Most men would have gone about their business against such an awesome abuse of power. Not Kintner. Never one to cower before tyranny, Kintner exercised his right to express dissent, which as we all know is the highest form of patriotism. He drove his car up one block, then began to shine his headlights at oncoming motorists, his friends and neighbors, to warn them that the government was conducting radiation experiments in the area.
It is a truth universally acknowledged that a man in possession of the courage to speak out against government overreach must be arrested, and branded a criminal. That truth came to pass in Kintner's case. The deputy abused his authority to charge Kintner with the high crime of "flashing lights" in violation of Florida statute 316.2397(7):
Flashing lights are prohibited on vehicles except as a means of indicating a right or left turn, to change lanes, or to indicate that the vehicle is lawfully stopped or disabled upon the highway or except that the lamps authorized in subsections (1), (2), (3), (4), and (9) and s. 316.235(5) are permitted to flash.

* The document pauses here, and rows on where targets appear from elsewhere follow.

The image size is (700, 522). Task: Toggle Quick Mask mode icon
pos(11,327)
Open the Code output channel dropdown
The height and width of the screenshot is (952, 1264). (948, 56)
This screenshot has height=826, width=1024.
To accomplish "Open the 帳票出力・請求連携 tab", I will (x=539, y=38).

Fortunately for us all, where most men would have given up at this point and "paid the ticket", Kintner fought back. He retained the services of J. Marcus Jones, the noted attorney of Oviedo Florida, and sued for his liberty. Jones fought for Kintner's freedom with a two-pronged assault: first, that the Seminole County Sheriff applied the statute arbitrarily, to punish Kintner for warning his fellow citizens of the deputy's misconduct; second, that each time he activated his headlights to caution his neighbors, Ryan Kintner was engaged in speech protected by the First Amendment of the United States Constitution.

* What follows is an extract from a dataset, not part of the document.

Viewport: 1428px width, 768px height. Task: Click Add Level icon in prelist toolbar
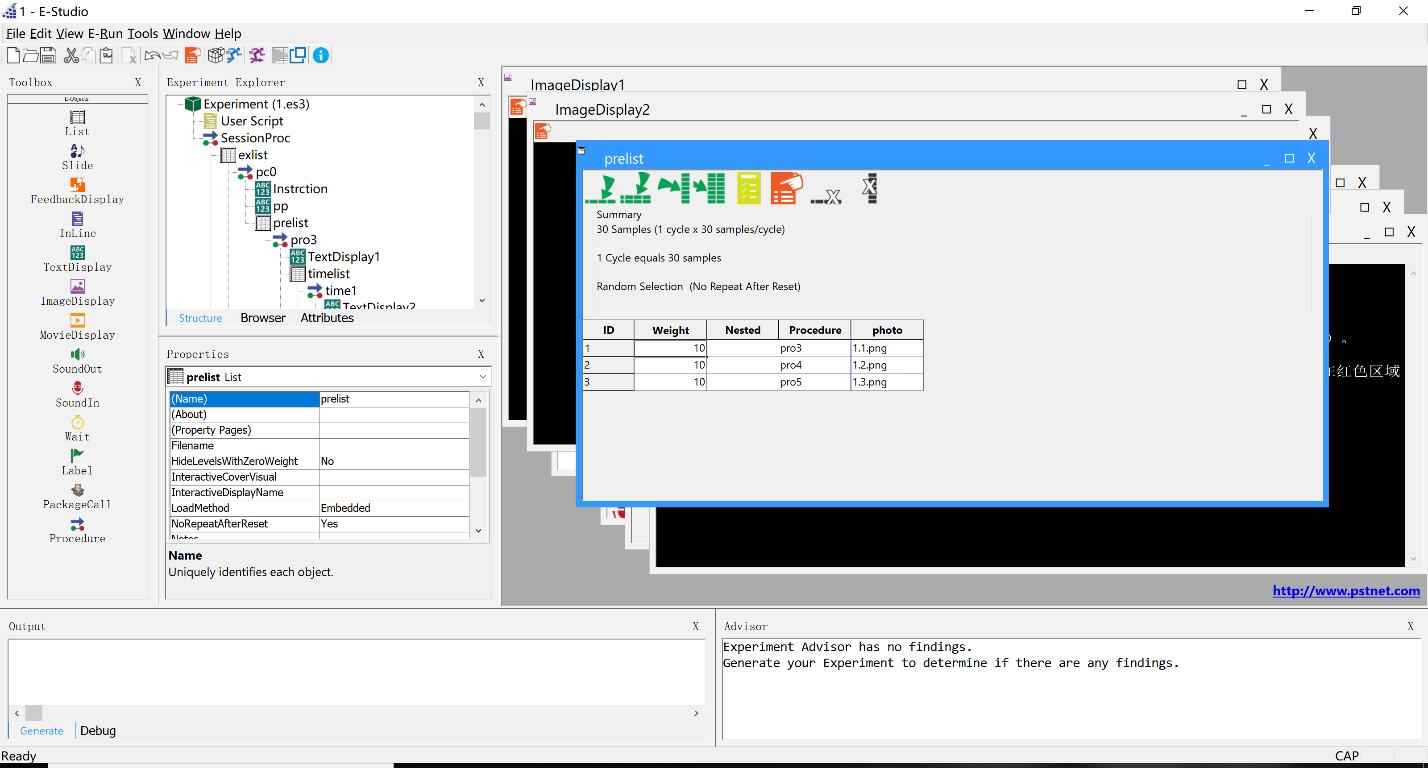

That's right. Ryan Kintner speaks with his car. And with the able advocacy of Marcus Jones, he does so most eloquently. Yesterday Judge Alan Dickey of the Seminole County Circuit Court struck down the unlawful acts of this brazen Sheriff, holding that Ryan Kintner has a First Amendment right to warn friends, family, and neighbors of hazards created by the police.
Even if he has to use his car to do it.
So hats off to Judge Dickey, Mr. Jones, and especially Mr. Kintner. Thanks to Ryan Kintner, all of us are a little more free today.